## Assigned task
Pictures excluded, copy word for word the lines from the one holding "Instruction: Toggle the" through the last line below.

## Excerpted records
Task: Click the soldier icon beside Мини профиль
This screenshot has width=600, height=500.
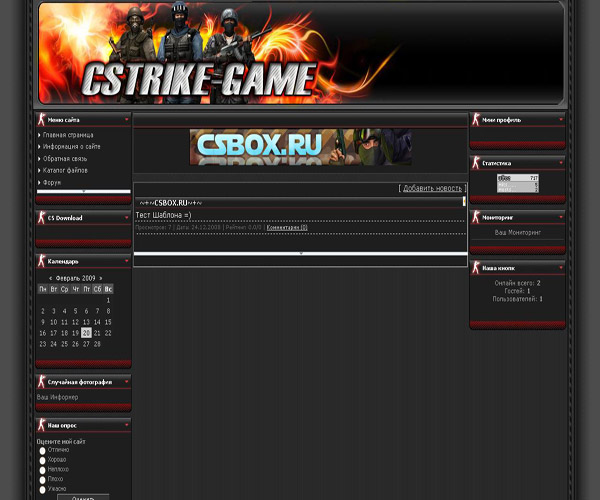Action: tap(476, 120)
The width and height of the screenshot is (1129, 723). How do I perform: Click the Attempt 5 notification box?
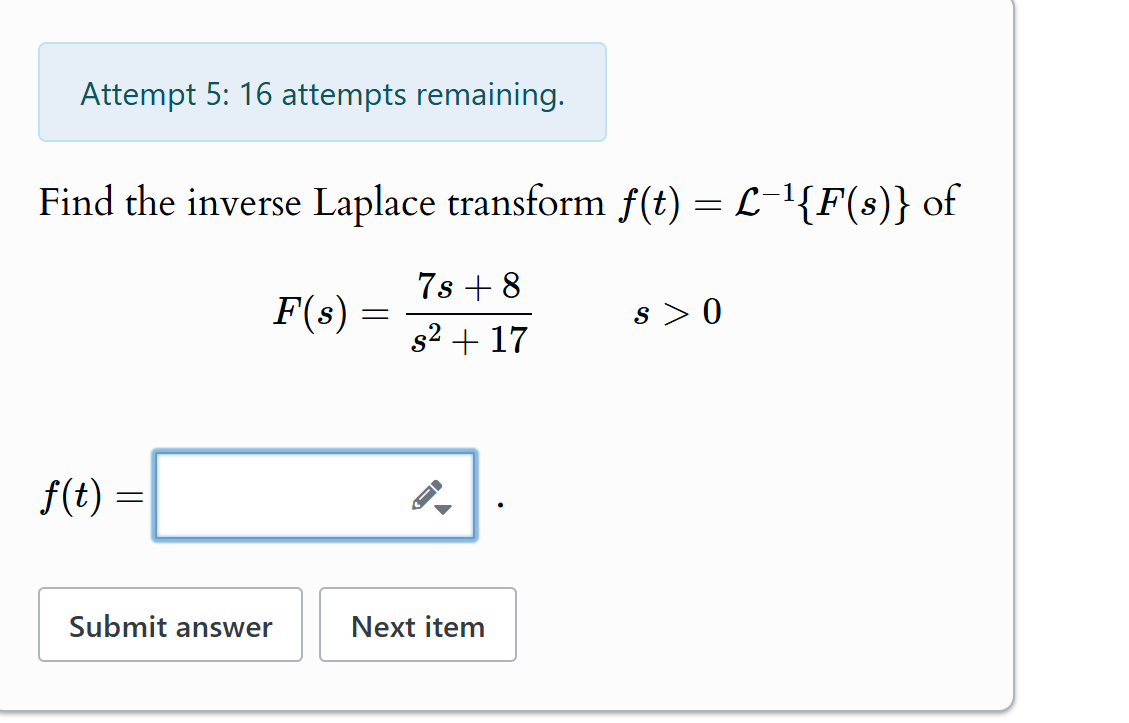click(x=322, y=93)
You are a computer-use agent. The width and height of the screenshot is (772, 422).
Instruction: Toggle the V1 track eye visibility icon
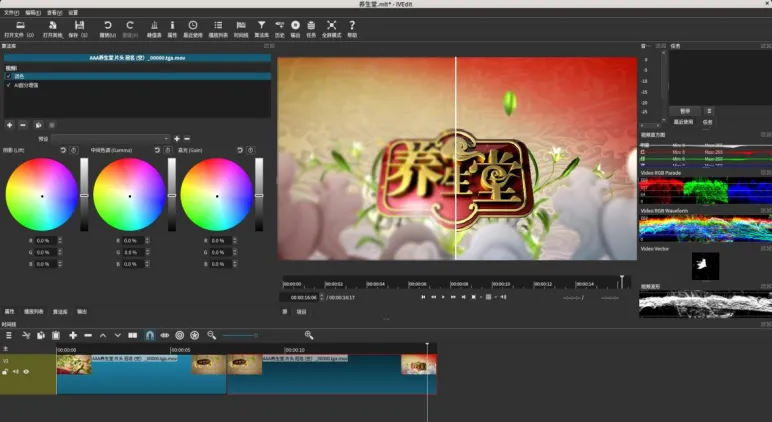[x=26, y=372]
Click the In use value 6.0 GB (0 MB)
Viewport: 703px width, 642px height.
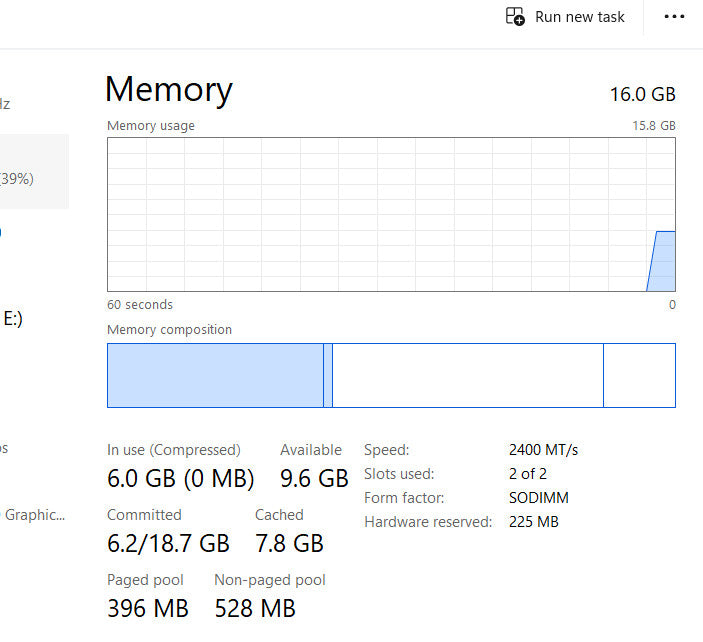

## Result
Instruction: Toggle the V1 track eye visibility icon
[x=26, y=372]
Click the In use value 6.0 GB (0 MB)
Viewport: 703px width, 642px height.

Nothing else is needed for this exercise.